Nafamostat mesylate for treatment of COVID-19 in hospitalised patients: A structured, narrative review
María Patricia Hernández-Mitre, Steven YC Tong, Justin T Denholm, Gregory J Dore, Asha C Bowen, Sharon R Lewin, Balasubramanian Venkatesh, Thomas E. Hills, Zoe McQuilten, David L Paterson, Susan C Morpeth, and Jason A Roberts
Clinical Pharmacokinetics, 2022; 61(10): 1331–1343. DOI: https://doi.org/10.1007/s40262-022-01170-x
The search for clinically effective antivirals against the severe acute respiratory syndrome coronavirus-2 (SARS-CoV-2) is ongoing.
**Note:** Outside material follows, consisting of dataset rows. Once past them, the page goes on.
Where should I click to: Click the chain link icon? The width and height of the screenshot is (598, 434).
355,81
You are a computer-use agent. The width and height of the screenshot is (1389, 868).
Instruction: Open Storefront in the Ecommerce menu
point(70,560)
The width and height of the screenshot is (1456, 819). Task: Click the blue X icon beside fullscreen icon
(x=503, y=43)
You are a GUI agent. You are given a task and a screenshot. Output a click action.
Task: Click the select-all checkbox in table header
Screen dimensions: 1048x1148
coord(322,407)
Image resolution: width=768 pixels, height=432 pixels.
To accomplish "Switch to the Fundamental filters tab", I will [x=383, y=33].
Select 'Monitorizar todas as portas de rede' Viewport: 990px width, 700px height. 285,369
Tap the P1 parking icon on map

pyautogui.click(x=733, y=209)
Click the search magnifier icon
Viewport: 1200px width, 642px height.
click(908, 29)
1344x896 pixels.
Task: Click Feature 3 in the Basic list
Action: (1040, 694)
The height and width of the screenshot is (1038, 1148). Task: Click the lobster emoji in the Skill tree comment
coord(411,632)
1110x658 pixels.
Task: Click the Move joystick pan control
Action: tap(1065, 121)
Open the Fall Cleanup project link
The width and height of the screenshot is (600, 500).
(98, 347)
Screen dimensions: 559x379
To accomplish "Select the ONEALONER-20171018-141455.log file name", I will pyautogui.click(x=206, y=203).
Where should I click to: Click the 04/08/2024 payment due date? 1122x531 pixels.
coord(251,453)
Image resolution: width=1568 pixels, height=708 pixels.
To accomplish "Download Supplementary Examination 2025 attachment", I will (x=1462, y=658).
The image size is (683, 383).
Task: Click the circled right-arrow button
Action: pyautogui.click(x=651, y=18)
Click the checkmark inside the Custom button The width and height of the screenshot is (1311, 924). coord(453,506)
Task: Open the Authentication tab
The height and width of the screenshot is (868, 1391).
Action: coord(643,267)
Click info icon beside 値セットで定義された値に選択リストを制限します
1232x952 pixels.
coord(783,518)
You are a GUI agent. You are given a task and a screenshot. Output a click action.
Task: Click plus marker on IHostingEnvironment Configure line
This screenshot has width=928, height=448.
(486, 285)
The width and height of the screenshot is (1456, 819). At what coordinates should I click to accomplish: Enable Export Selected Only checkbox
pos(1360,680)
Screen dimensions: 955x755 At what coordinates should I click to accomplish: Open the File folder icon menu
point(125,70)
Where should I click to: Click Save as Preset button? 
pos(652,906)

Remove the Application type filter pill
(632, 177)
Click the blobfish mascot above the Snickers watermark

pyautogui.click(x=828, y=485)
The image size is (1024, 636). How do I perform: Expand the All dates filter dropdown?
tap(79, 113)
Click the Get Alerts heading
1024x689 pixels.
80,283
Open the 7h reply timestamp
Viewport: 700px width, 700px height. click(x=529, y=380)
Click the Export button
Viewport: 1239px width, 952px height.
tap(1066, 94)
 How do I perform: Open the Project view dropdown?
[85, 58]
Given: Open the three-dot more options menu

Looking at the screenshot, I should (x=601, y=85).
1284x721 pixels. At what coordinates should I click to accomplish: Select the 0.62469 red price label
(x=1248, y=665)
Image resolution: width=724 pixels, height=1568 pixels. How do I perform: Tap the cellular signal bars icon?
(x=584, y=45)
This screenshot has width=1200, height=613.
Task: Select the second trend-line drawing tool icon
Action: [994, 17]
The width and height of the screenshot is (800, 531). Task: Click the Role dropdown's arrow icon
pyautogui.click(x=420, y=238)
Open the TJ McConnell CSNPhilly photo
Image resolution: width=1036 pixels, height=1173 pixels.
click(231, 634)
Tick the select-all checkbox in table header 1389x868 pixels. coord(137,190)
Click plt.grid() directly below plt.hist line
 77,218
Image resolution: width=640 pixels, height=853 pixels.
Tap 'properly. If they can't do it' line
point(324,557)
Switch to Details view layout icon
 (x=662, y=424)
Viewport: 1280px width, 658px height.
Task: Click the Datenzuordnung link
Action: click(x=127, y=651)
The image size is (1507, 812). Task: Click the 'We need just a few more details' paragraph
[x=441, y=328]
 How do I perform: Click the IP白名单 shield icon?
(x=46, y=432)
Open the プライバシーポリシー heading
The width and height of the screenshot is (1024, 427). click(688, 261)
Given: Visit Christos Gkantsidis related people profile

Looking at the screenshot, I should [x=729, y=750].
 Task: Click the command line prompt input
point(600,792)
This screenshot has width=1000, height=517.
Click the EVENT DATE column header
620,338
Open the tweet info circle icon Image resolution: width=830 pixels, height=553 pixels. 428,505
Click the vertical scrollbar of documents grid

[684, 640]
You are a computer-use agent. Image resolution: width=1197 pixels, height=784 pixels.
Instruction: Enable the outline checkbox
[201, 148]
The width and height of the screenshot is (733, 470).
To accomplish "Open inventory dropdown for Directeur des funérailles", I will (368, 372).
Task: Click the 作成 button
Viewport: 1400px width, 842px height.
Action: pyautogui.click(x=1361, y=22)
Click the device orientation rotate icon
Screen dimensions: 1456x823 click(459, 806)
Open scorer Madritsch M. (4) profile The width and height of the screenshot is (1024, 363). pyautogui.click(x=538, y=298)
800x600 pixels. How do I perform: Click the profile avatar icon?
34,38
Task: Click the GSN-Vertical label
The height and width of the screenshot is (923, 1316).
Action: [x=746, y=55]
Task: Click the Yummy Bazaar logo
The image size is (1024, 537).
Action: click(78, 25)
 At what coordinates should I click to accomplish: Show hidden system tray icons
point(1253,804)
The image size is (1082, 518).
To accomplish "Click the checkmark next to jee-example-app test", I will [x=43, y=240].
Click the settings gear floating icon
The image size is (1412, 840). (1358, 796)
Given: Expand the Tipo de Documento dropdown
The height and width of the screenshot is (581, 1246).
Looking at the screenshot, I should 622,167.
Repurposing of drugs licensed for non–coronavirus disease 2019 (COVID-19) indications has been extensively investigated in laboratory models and in clinical studies with mixed results. Nafamostat mesylate (nafamostat) is a drug licensed in Japan and Korea for indications including acute pancreatitis and disseminated intravascular coagulation. It is available only for continuous intravenous infusion. In vitro human lung cell line studies with nafamostat demonstrate high antiviral potency against SARS-CoV-2 (half maximal inhibitory concentration [IC50] of 0.0022 µM [compared to remdesivir 1.3 µM]), ostensibly via inhibition of the cellular enzyme transmembrane protease serine 2 (TMPRSS2) preventing viral entry into human cells. In addition, the established antithrombotic activity is hypothesised to be advantageous given thrombosis-associated sequelae of COVID-19. Clinical reports to date are limited, but indicate a potential benefit of nafamostat in patients with moderate to severe COVID-19. In this review, we will explore the pre-clinical, pharmacokinetic and clinical outcome data presently available for nafamostat as a treatment for COVID-19. The recruitment to ongoing clinical trials is a priority to provide more robust data on the safety and efficacy of nafamostat as a treatment for COVID-19.